The anger over Hadrian seems to have been replaced by a stiletto-sharpened skepticism. A repressed hope for its demise. And Hadrian can fail – but only if Wainwright and Daniel MacIvor, the opera’s composer and librettist, have let it. It can only fail if they haven’t pushed their vision far enough, haven’t solved the knotty and intractable artistic problems that bedevil every creative work, or, faced with the horrors of rewrite after rewrite, have taken the easy way out. It can fail if it is just another pop pastiche, floating along on the grandeur of operatic convention, ear and eye candy for a new generation of operagoers.

But even then, it would hardly be the first new opera to flounder. This is Neef’s greatest triumph with Hadrian, that he has been unafraid to push the opera towards its reality in sound and sight. In an international world where new opera is so difficult and expensive, bedevilled by delays and false starts and outright stillbirths, he has persevered to the end, probably spending upwards of two million of his cherished and hard-won funding dollars on a production that has so far failed to attract any co-commissioning partners. Hadrian will succeed first and foremost because it showed up – it will be presented as planned on the Four Seasons mainstage, undoubtedly attracting international attention, announcing the COC’s ability to walk the walk of new commissions. With a dozen screaming demons undoubtedly bellowing in Neef’s ear that the opera is a mistake, he will nonetheless march it into the world on October 13, unbowed and unafraid. (Well, at least unbowed.)

And let’s put away the increasingly irrelevant and odious pop music/serious music dichotomy that swirls around Rufus Wainwright and Hadrian. Where would you put the American Nico Muhly, who has worked both sides of the street, whose Marnie, based on the Hitchcock classic, is opening this season at the Met. Where, indeed, would you put Philip Glass? Opera has always been fluid and porous at its boundaries (the Habanera was based on a current cabaret song when Bizet re-wrote it for Carmen). That is one of its strengths. And let’s also not forget the other, often overlooked originality of Hadrian: not only its recovery of opera’s always present, but often repressed, eroticism (there’s already a nudity warning on the COC website) but that it is an explicitly and unashamedly queer work occupying centre stage at the Four Seasons Centre. Here’s a prediction – that if, as I suspect, everyone is talking about the production details after it opens, no one will care anymore about the score and whether it’s any good or worthy to be presented. The reaction to opera is unpredictable. However, anything that engages an audience, pro or con, can’t be all bad. That’s what opera has always been about. After all, it wasn’t until several revivals of Carmen later that critics could get past the “immorality” presented on stage to actually discuss Bizet’s score.

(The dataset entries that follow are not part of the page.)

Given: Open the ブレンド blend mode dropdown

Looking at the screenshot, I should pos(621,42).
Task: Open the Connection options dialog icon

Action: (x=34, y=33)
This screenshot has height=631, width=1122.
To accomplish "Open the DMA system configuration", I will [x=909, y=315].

Hadrian will succeed, even if it fails, because many great operas have succeeded when they have first failed. And Hadrian may not be great – few operas, of today, or yesterday, have been. Hadrian is a success because it has announced to opera audiences the world over that the COC is a place that dares, a place that is willing and able to break down all the barriers that separate the conventional operatic stage from the currents and passions and jouissance of the rest of the world. For once, even though they are seeing a piece set in ancient Rome, COC audiences will not have to trade the omnicultural carnival of the Osgoode Subway Station for the hermetic confines of the Four Seasons Centre when they go to the opera. For once, the two worlds will travel in synchronicity, both alive to the terrors and dangers, joys and exuberance, of actual lived life.

Robert Harris is a writer and broadcaster on music in all its forms. He is the former classical music critic of the Globe and Mail and the author of the Stratford Lectures and Song of a Nation: The Untold Story of O Canada.